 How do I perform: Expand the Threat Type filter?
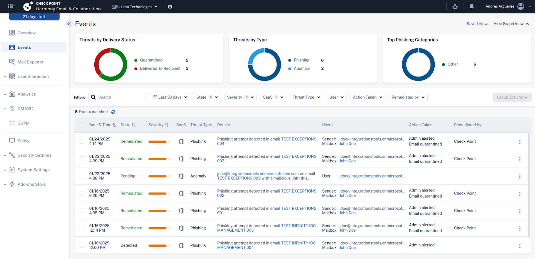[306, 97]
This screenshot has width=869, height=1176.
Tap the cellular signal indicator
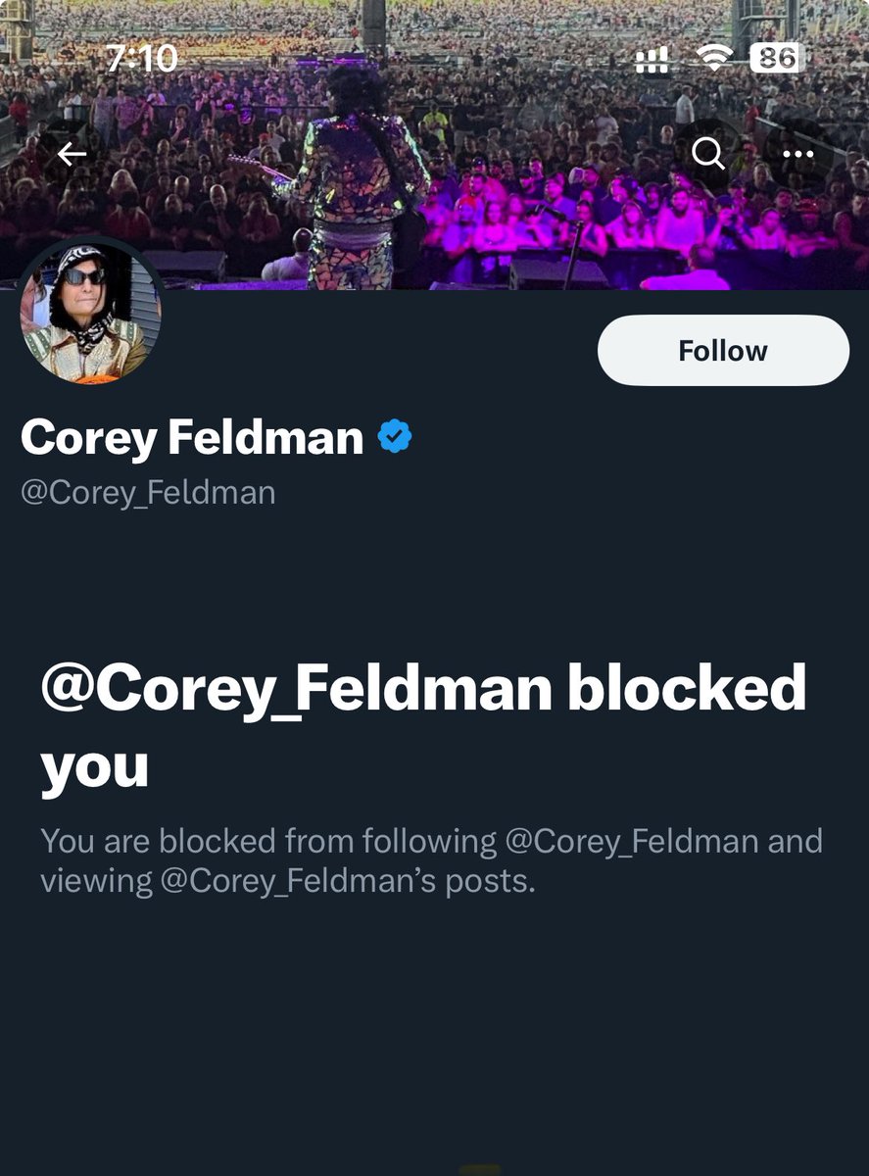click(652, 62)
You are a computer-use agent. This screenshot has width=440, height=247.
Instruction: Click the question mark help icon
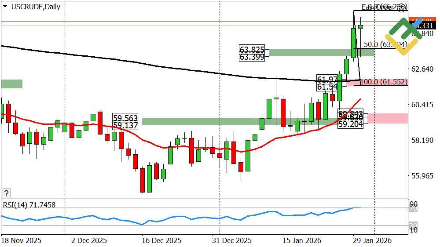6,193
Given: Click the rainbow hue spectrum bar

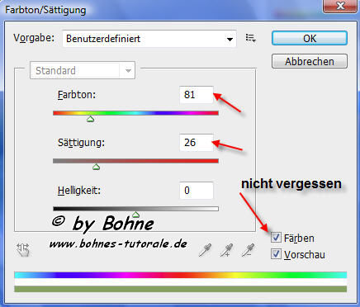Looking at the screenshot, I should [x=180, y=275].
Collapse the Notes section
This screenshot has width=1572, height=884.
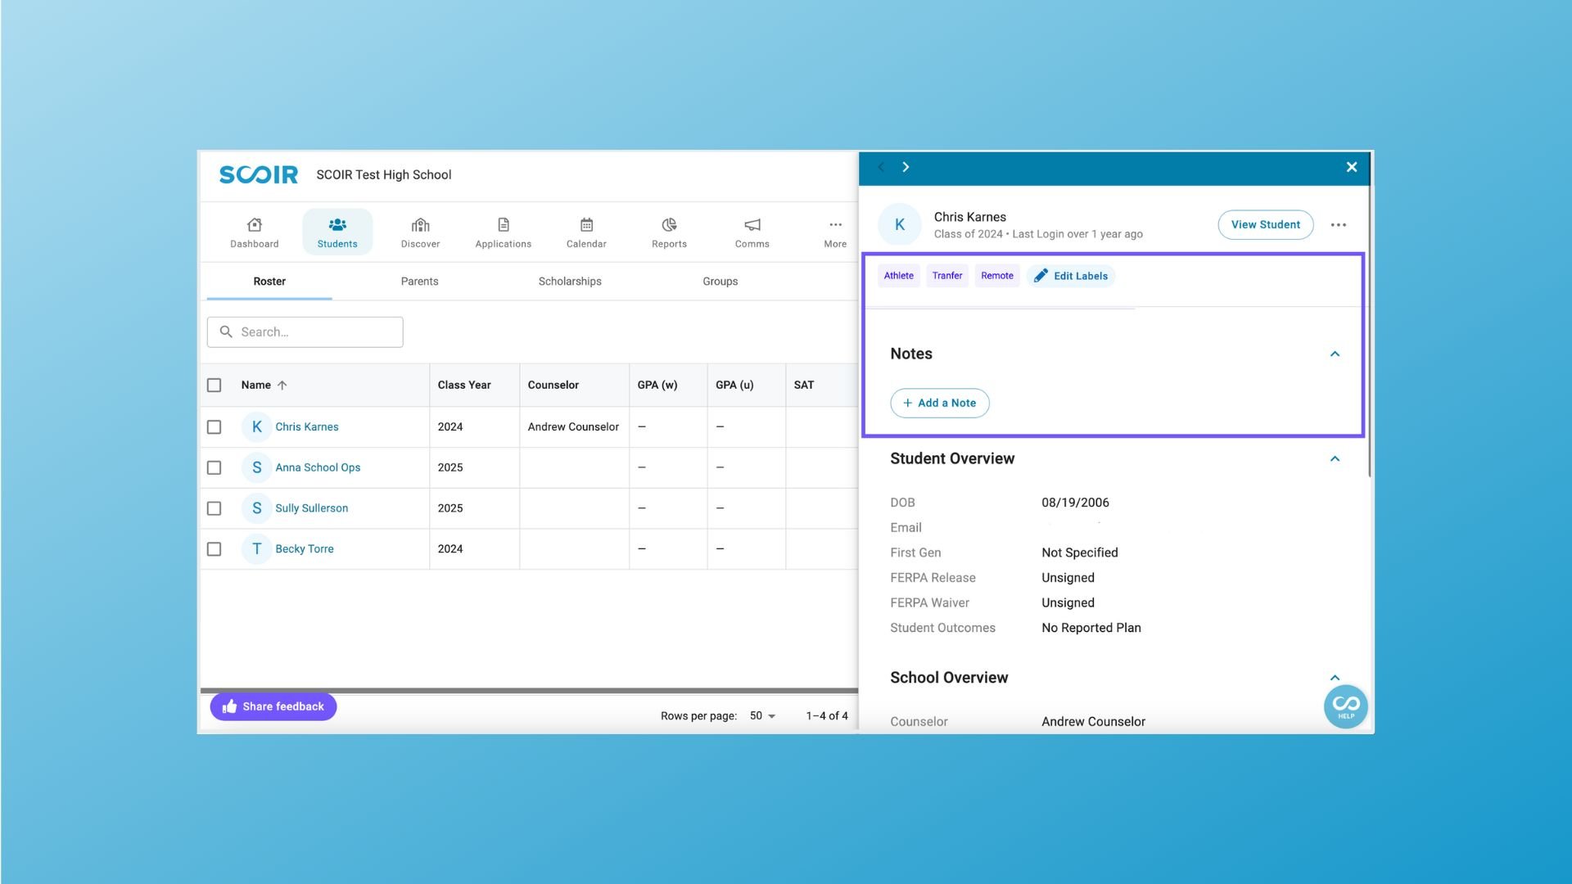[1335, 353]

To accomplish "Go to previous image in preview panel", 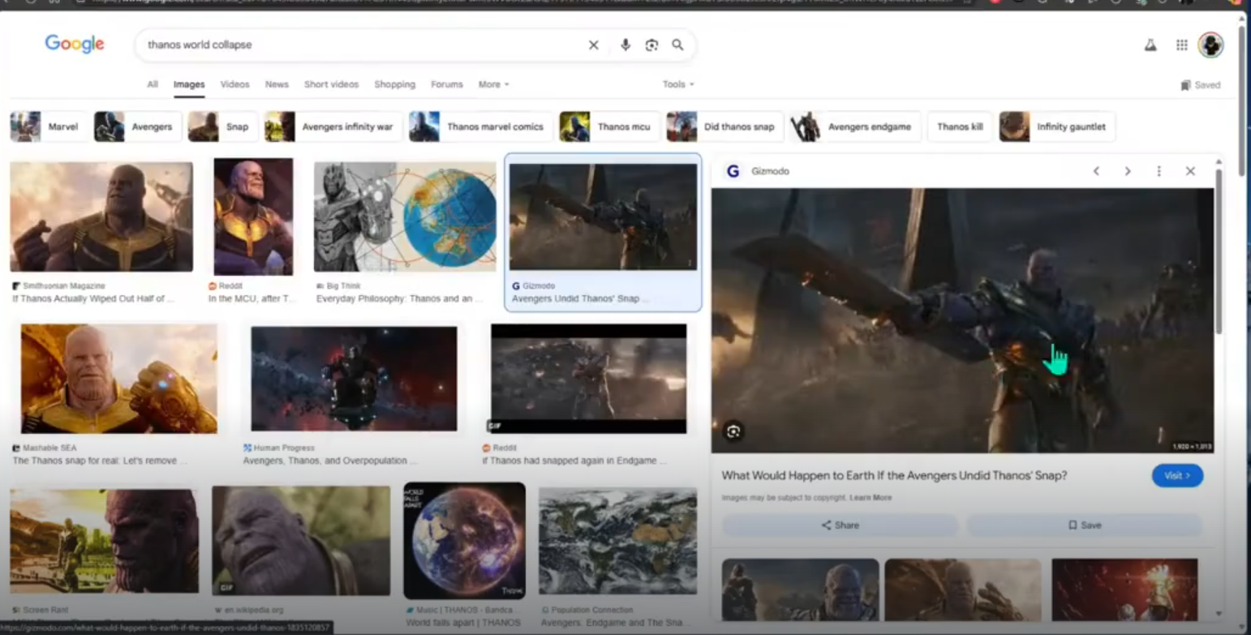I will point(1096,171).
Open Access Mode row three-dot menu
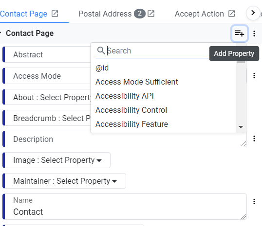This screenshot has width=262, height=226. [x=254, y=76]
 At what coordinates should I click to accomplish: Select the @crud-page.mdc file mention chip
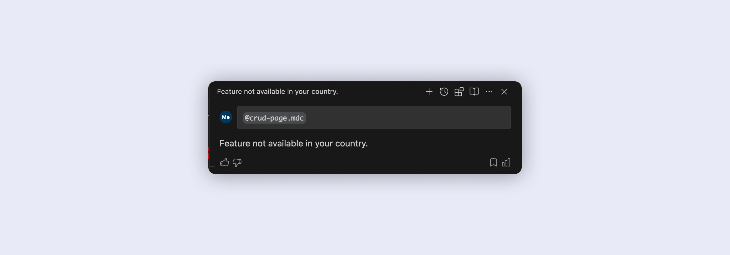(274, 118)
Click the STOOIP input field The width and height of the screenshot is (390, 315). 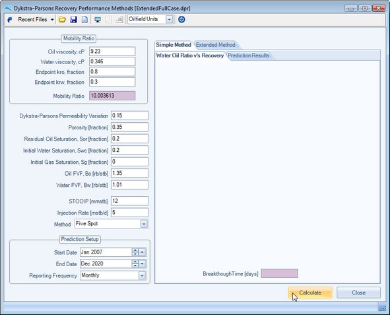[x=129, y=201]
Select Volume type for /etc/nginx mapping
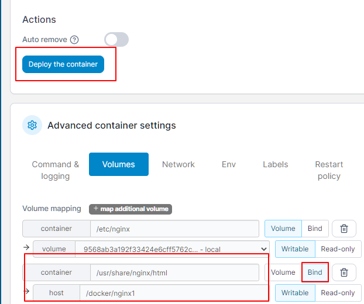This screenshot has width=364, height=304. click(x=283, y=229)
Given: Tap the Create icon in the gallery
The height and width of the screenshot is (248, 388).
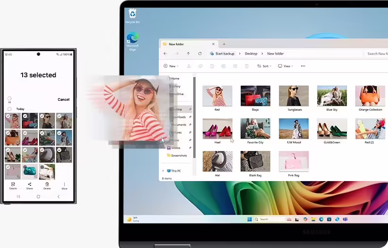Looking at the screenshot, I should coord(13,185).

━━━━━━━━━━━━━━━━━━━━

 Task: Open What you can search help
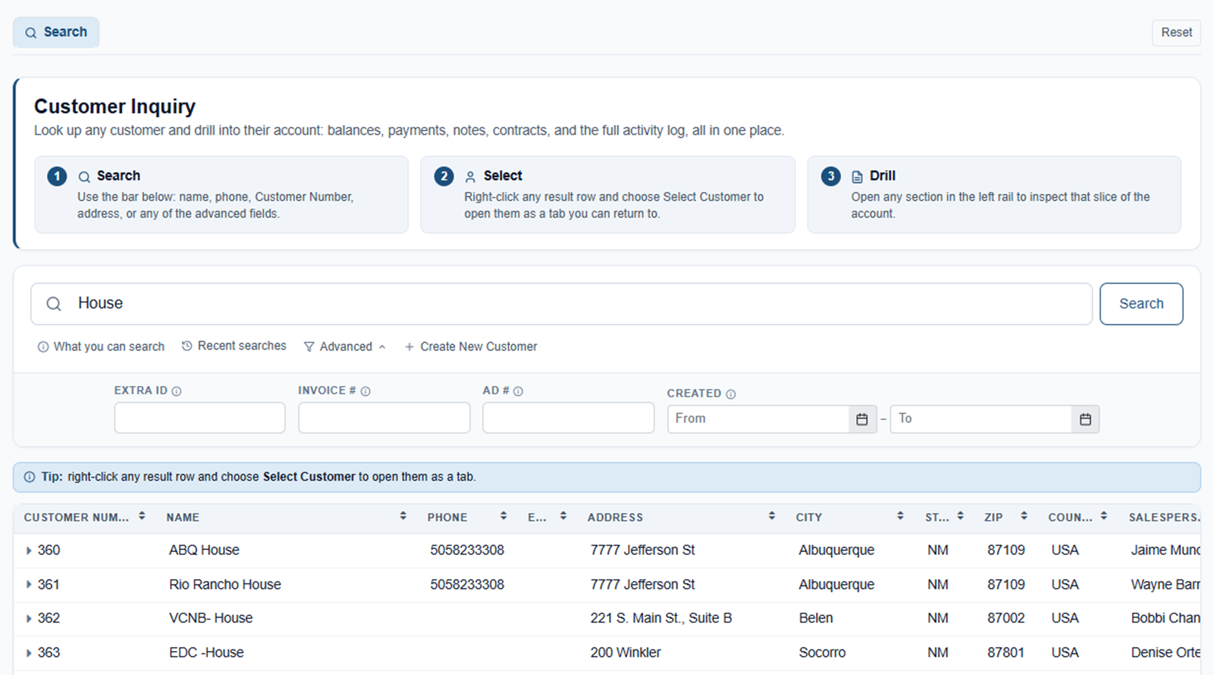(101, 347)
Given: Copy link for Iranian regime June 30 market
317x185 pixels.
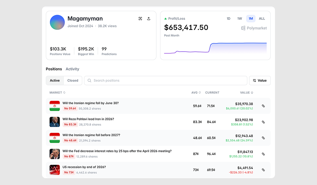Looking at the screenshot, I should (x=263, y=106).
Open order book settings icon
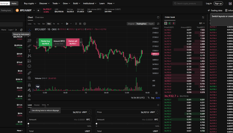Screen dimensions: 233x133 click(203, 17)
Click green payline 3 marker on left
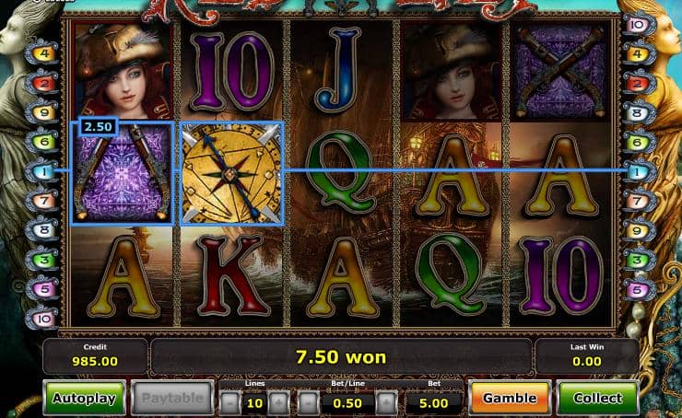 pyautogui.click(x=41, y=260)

━━━━━━━━━━━━━━━━━━━━

• WHAT TO PRODUCE: Reproduce verbatim the items from the line containing "Given: Copy link" up to and including the line containing "pyautogui.click(x=41, y=260)", omitting the pictures from your answer.

• EXERCISE SOLUTION:
Given: Copy link for Iranian regime June 30 market
317x185 pixels.
Looking at the screenshot, I should (x=263, y=106).
Open order book settings icon
Screen dimensions: 233x133 click(203, 17)
Click green payline 3 marker on left
 pyautogui.click(x=41, y=260)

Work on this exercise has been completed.